**REQUIRED ACTION**
The entries are to be repeated in full, without any change.

**DATA RECORDS**
▬▬▬▬▬▬▬▬▬▬

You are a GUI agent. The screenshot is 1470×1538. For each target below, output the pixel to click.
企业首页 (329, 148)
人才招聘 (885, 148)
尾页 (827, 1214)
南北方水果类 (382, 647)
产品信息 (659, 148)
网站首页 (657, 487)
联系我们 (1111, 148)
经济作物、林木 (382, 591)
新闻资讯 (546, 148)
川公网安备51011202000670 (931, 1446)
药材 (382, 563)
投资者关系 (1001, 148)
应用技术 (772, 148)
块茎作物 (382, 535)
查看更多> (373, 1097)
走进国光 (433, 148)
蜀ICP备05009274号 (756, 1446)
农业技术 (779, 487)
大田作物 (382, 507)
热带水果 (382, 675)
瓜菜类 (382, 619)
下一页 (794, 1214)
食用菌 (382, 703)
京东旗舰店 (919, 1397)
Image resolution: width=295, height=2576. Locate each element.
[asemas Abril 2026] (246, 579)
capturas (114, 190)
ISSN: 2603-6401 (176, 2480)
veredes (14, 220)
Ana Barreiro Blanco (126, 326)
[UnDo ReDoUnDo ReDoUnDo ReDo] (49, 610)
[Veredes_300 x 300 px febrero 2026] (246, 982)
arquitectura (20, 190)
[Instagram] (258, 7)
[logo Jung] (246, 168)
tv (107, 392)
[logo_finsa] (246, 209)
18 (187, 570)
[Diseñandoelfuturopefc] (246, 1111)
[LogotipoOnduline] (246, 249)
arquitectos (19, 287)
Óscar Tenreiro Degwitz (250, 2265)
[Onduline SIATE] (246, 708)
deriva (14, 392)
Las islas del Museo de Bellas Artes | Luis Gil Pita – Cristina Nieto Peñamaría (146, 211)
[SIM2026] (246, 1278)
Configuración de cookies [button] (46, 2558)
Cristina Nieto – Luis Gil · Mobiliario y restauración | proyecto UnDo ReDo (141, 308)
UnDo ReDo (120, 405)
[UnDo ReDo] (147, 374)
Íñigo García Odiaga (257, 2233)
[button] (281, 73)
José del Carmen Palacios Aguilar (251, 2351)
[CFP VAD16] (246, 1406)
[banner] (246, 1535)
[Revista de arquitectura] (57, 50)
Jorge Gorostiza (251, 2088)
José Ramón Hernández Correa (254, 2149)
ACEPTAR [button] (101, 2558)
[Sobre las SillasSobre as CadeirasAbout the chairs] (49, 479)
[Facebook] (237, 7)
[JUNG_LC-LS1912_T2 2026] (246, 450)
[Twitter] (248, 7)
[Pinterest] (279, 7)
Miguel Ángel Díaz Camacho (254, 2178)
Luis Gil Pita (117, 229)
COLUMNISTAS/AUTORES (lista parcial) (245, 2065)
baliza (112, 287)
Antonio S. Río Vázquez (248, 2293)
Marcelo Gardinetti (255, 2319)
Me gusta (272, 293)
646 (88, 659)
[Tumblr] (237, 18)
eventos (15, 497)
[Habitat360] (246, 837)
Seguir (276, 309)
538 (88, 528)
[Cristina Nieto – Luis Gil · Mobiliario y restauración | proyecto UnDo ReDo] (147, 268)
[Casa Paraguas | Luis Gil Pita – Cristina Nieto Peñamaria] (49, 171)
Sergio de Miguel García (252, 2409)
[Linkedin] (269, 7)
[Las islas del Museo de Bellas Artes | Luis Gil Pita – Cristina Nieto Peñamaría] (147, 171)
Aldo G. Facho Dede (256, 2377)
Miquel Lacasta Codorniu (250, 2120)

▬▬▬▬▬▬▬▬▬▬

**ANSWER BOX**
You are a GUI agent. The screenshot is 1470×1538. For each target below, output the pixel to click.
企业首页 (329, 148)
人才招聘 (885, 148)
尾页 (827, 1214)
南北方水果类 (382, 647)
产品信息 (659, 148)
网站首页 (657, 487)
联系我们 (1111, 148)
经济作物、林木 (382, 591)
新闻资讯 (546, 148)
川公网安备51011202000670 (931, 1446)
药材 (382, 563)
投资者关系 (1001, 148)
应用技术 (772, 148)
块茎作物 (382, 535)
查看更多> (373, 1097)
走进国光 (433, 148)
蜀ICP备05009274号 (756, 1446)
农业技术 (779, 487)
大田作物 (382, 507)
热带水果 (382, 675)
瓜菜类 (382, 619)
下一页 (794, 1214)
食用菌 (382, 703)
京东旗舰店 (919, 1397)
Image resolution: width=295, height=2576. Locate each element.
[asemas Abril 2026] (246, 579)
capturas (114, 190)
ISSN: 2603-6401 (176, 2480)
veredes (14, 220)
Ana Barreiro Blanco (126, 326)
[UnDo ReDoUnDo ReDoUnDo ReDo] (49, 610)
[Veredes_300 x 300 px febrero 2026] (246, 982)
arquitectura (20, 190)
[Instagram] (258, 7)
[logo Jung] (246, 168)
tv (107, 392)
[logo_finsa] (246, 209)
18 (187, 570)
[Diseñandoelfuturopefc] (246, 1111)
[LogotipoOnduline] (246, 249)
arquitectos (19, 287)
Óscar Tenreiro Degwitz (250, 2265)
[Onduline SIATE] (246, 708)
deriva (14, 392)
Las islas del Museo de Bellas Artes | Luis Gil Pita – Cristina Nieto Peñamaría (146, 211)
[SIM2026] (246, 1278)
Configuración de cookies [button] (46, 2558)
Cristina Nieto – Luis Gil · Mobiliario y restauración | proyecto UnDo ReDo (141, 308)
UnDo ReDo (120, 405)
[UnDo ReDo] (147, 374)
Íñigo García Odiaga (257, 2233)
[button] (281, 73)
José del Carmen Palacios Aguilar (251, 2351)
[CFP VAD16] (246, 1406)
[banner] (246, 1535)
[Revista de arquitectura] (57, 50)
Jorge Gorostiza (251, 2088)
José Ramón Hernández Correa (254, 2149)
ACEPTAR [button] (101, 2558)
[Sobre las SillasSobre as CadeirasAbout the chairs] (49, 479)
[Facebook] (237, 7)
[JUNG_LC-LS1912_T2 2026] (246, 450)
[Twitter] (248, 7)
[Pinterest] (279, 7)
Miguel Ángel Díaz Camacho (254, 2178)
Luis Gil Pita (117, 229)
COLUMNISTAS/AUTORES (lista parcial) (245, 2065)
baliza (112, 287)
Antonio S. Río Vázquez (248, 2293)
Marcelo Gardinetti (255, 2319)
Me gusta (272, 293)
646 (88, 659)
[Tumblr] (237, 18)
eventos (15, 497)
[Habitat360] (246, 837)
Seguir (276, 309)
538 (88, 528)
[Cristina Nieto – Luis Gil · Mobiliario y restauración | proyecto UnDo ReDo] (147, 268)
[Casa Paraguas | Luis Gil Pita – Cristina Nieto Peñamaria] (49, 171)
Sergio de Miguel García (252, 2409)
[Linkedin] (269, 7)
[Las islas del Museo de Bellas Artes | Luis Gil Pita – Cristina Nieto Peñamaría] (147, 171)
Aldo G. Facho Dede (256, 2377)
Miquel Lacasta Codorniu (250, 2120)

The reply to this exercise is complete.